Saved entries:
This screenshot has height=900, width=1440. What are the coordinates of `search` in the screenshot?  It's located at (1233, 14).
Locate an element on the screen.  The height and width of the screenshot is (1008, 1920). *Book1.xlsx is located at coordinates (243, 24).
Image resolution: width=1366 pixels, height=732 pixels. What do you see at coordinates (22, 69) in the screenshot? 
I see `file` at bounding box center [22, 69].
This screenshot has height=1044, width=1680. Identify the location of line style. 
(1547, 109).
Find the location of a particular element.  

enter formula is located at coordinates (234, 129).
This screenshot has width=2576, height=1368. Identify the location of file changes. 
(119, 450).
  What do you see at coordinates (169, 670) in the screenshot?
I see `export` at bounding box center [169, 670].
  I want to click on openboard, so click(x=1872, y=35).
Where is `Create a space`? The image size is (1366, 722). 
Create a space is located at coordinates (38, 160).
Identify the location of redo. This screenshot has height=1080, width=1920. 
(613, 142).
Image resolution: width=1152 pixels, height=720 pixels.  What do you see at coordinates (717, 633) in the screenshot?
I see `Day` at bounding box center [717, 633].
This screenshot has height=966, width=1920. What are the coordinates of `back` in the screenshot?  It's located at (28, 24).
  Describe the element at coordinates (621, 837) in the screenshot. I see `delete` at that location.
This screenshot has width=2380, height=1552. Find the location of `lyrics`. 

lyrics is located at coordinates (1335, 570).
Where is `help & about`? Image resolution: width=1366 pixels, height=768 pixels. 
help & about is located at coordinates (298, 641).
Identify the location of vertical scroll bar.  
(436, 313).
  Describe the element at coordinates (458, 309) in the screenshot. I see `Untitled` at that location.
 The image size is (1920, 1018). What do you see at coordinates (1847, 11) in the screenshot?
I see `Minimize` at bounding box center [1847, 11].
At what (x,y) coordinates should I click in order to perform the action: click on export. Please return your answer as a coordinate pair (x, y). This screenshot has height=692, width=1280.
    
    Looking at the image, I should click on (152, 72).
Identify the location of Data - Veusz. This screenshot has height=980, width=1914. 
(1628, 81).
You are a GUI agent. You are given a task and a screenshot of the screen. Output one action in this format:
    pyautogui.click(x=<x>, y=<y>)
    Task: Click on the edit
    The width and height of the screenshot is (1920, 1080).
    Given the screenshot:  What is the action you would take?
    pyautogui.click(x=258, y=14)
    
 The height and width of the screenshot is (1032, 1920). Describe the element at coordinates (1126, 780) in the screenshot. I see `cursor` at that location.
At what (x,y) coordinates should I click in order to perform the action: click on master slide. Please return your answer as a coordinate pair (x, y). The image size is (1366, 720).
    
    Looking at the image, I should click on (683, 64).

What to do — Return every line in the saved entries above that contains the word "your".

Answer to this exercise —
At what (x,y) coordinates should I click in order to perform the action: click on export. Please return your answer as a coordinate pair (x, y). This screenshot has height=692, width=1280.
At what (x,y) coordinates should I click in order to perform the action: click on master slide. Please return your answer as a coordinate pair (x, y). The image size is (1366, 720).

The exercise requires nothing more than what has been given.